INFANTILE EPILEPTIC SPASMS SYNDROME (IESS): TREATMENT EFFICACY IN PATIENTS TREATED AT FMABC UNIVERSITY CENTER

Introdução

The term Infantile Epileptic Spasms Syndrome (IESS) is a more recent terminology that encompasses the condition previously known as West Syndrome (WS), reflecting a broader understanding of the clinical manifestations associated with epileptic spasms in childhood. The treatment of IESS is challenging, as infantile spasms often do not respond to standard anticonvulsant medications, and relapses are common.
In this regard, this study aims to compare the response rate to different treatments available for patients with IESS treated at FMABC University Center.

Objetivo

To compare the response rate of various pharmacological treatments in patients with IESS and to identify related variables.

Método

The records of 40 patients treated at the pediatric epilepsy clinic at the ABC School of Medicine were analyzed.

Resultados

A total of 40 patients were included, ranging in age from 5 months to 8 years, with 52% being boys (21 patients).

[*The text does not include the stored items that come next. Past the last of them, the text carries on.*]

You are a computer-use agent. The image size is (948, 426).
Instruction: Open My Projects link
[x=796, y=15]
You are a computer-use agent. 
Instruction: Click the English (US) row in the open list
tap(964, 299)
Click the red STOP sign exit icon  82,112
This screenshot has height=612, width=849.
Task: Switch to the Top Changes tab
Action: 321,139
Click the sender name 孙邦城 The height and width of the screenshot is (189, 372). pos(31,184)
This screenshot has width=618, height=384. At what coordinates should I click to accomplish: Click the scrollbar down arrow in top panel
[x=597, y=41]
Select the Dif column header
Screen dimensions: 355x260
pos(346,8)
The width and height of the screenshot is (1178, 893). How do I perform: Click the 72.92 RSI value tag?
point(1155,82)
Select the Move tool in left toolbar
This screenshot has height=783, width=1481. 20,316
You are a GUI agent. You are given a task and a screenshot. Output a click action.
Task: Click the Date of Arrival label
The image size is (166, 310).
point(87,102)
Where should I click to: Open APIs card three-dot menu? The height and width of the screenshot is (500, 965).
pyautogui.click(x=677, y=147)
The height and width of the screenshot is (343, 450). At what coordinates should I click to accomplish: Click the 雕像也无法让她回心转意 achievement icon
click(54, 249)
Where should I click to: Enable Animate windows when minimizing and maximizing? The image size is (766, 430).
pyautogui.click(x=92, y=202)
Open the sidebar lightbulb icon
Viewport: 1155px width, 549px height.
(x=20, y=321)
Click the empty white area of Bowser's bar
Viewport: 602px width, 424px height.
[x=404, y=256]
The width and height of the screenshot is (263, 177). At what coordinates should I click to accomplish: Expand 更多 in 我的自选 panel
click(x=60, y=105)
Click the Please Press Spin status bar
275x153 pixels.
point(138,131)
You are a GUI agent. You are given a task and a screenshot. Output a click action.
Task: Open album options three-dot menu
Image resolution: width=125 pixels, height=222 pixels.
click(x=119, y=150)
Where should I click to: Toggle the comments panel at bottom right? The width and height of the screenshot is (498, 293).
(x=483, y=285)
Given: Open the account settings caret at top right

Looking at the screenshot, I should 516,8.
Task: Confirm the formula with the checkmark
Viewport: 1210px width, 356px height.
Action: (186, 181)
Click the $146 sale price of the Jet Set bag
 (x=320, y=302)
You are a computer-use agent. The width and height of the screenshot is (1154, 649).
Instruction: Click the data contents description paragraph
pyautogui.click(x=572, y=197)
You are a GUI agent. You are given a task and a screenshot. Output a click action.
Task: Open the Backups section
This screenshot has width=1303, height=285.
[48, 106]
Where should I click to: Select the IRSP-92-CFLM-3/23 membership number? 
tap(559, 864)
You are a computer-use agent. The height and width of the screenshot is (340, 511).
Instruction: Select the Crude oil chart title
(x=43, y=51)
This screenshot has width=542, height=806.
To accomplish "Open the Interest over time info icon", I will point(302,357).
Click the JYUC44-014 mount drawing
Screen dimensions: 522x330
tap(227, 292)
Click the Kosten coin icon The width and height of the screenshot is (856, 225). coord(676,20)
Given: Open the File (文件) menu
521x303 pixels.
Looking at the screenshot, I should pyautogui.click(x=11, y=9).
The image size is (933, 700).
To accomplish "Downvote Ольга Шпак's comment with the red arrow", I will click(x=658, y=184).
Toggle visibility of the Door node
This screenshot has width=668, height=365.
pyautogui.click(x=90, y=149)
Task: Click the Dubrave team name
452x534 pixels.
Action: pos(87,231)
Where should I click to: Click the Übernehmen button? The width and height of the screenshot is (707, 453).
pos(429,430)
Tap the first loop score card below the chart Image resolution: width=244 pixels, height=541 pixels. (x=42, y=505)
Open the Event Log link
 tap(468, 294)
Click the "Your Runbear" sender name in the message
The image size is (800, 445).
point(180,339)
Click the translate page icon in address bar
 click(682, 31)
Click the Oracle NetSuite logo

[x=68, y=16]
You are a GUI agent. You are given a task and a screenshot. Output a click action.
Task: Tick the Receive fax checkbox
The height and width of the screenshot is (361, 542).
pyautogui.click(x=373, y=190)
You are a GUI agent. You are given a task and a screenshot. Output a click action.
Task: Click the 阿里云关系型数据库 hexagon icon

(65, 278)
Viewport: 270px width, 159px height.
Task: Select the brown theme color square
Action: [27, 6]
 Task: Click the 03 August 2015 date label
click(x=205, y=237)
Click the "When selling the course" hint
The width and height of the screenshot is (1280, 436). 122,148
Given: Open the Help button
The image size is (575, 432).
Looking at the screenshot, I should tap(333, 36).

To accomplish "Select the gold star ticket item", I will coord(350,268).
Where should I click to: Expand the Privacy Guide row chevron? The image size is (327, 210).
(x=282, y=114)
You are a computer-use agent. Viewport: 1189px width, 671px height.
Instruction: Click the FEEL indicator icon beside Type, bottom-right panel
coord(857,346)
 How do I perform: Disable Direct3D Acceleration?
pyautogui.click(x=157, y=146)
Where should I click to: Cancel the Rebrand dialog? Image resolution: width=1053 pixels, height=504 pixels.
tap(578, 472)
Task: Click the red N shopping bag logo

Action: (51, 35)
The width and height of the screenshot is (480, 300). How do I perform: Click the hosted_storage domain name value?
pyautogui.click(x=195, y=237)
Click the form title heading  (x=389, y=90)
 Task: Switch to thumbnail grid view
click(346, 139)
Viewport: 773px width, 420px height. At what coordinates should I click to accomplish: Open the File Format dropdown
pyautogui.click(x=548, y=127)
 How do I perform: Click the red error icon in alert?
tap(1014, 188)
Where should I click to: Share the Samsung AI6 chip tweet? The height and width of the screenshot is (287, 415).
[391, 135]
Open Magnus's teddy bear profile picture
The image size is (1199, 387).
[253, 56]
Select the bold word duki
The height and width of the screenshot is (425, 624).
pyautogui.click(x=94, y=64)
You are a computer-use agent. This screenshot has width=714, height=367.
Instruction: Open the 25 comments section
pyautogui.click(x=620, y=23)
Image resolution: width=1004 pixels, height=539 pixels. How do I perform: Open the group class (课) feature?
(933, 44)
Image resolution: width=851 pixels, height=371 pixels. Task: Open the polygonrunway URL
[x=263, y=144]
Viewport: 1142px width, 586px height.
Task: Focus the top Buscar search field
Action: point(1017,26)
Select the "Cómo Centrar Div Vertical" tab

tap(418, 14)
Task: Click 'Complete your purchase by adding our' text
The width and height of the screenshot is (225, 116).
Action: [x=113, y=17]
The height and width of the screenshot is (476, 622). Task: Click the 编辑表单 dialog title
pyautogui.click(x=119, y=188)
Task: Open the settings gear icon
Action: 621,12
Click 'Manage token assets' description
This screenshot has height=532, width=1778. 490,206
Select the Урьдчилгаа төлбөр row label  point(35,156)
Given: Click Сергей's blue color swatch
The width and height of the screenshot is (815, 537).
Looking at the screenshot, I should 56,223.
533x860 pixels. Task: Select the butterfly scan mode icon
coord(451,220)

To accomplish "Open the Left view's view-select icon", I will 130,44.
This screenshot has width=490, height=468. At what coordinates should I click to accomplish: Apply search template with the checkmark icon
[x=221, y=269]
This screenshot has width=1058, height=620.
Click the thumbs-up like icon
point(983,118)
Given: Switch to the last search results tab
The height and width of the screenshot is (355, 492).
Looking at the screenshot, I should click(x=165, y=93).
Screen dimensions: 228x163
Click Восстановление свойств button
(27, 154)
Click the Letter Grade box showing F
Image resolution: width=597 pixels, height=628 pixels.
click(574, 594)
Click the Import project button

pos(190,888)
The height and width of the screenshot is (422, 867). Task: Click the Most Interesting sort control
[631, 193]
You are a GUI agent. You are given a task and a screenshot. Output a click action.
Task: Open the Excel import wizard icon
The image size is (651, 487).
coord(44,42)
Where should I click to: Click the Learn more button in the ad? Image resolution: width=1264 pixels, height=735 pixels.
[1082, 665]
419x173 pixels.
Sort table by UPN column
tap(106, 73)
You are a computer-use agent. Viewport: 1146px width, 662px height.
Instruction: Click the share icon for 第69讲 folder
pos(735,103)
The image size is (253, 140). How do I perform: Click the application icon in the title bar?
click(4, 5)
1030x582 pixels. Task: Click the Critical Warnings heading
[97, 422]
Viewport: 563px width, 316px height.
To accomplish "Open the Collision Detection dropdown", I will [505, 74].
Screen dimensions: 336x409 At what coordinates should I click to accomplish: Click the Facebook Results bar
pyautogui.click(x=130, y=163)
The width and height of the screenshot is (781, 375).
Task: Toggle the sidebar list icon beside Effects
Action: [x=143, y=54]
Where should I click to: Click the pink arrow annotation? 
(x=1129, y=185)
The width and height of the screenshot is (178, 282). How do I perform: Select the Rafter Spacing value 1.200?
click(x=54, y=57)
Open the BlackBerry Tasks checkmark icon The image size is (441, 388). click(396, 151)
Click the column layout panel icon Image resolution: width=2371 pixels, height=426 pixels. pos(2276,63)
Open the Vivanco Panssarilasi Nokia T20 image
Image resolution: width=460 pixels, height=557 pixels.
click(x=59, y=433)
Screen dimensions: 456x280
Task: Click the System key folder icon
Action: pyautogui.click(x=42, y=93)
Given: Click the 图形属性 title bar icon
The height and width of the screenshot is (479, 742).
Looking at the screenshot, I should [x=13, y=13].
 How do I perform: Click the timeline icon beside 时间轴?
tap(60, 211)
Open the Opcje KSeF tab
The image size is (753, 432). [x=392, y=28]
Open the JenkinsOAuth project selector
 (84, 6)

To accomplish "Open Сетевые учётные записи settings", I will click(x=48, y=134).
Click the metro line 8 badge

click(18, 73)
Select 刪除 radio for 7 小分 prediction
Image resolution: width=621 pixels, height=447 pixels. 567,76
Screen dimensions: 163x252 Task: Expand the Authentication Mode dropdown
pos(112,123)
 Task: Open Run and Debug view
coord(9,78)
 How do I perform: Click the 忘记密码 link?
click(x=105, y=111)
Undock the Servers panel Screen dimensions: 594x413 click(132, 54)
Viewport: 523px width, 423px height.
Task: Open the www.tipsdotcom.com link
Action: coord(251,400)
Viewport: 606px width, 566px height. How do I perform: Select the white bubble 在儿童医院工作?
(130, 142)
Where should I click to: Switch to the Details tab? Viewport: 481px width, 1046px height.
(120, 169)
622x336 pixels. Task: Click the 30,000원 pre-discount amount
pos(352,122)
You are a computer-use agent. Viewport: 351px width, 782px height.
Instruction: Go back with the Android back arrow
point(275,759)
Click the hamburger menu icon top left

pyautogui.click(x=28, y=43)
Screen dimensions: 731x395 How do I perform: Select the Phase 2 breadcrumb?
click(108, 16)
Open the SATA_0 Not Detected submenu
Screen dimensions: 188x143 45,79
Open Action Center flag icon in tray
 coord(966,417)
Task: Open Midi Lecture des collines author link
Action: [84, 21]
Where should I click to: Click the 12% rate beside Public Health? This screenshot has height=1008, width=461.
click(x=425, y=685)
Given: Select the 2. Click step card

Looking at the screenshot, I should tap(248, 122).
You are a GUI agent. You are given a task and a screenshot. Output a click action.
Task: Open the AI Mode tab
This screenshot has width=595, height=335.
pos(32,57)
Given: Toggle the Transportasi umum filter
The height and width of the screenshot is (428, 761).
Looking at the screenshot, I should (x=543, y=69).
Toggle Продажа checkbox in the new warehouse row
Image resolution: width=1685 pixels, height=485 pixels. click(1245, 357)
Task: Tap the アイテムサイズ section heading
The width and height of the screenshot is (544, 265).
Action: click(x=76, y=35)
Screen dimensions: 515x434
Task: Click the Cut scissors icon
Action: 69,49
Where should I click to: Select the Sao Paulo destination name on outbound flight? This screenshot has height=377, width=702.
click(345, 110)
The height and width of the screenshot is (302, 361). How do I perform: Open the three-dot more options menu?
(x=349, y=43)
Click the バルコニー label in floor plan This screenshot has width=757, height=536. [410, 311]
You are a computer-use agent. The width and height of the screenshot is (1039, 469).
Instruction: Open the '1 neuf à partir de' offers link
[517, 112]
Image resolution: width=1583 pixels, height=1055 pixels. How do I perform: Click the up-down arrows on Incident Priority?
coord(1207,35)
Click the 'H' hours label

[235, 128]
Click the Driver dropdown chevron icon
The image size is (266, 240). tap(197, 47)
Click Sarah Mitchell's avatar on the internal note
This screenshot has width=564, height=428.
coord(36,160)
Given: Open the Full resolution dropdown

The majority (65%) began experiencing epileptic spasms between 4 and 7 months of age (26 patients), 35% (14 patients) had a defined genetic etiology, 32% (13 patients) had an unknown etiology, and the remainder had a structural etiology.
Regarding treatment, 32% of patients underwent combined therapy with vigabatrin and prednisone, 58% started with vigabatrin alone (26 patients), and 10% with ACTH. As a second medication, 4 of the patients who used vigabatrin alone added ACTH for complete resolution of the condition.
Of the patients evaluated, 47% (19 patients) developed other forms of epilepsy, requiring additional anticonvulsant medications and adjunctive therapy, such as cannabidiol (15 patients), ketogenic diet (4 patients), and/or vagus nerve stimulation (VNS) (3 patients).

Conclusão

The results of this study indicate that the therapeutic approach to IESS requires careful personalization, considering the variability in response to available treatments. Initial combined therapy with vigabatrin and prednisone showed greater efficacy in ceasing spasms. However, the persistence of subsequent forms of epilepsy in nearly half of the cases underscores the need for continuous follow-up and the possible adoption of adjunctive therapies.
The diversity of etiologies and varying responses to treatment highlight the importance of standardized but flexible protocols to optimize therapeutic outcomes and minimize relapse.

Referências

TORRES, Célia Maria; GUERREIRO, Carlos Alberto Masseto; CYSNE, Tatiana de Lima; et al. Brazilian experts’ consensus on the treatment of infantile epileptic spasm syndrome in infants. Arquivos de Neuro-Psiquiatria, São Paulo, v. 79, n. 10, p. 864-875, 2021.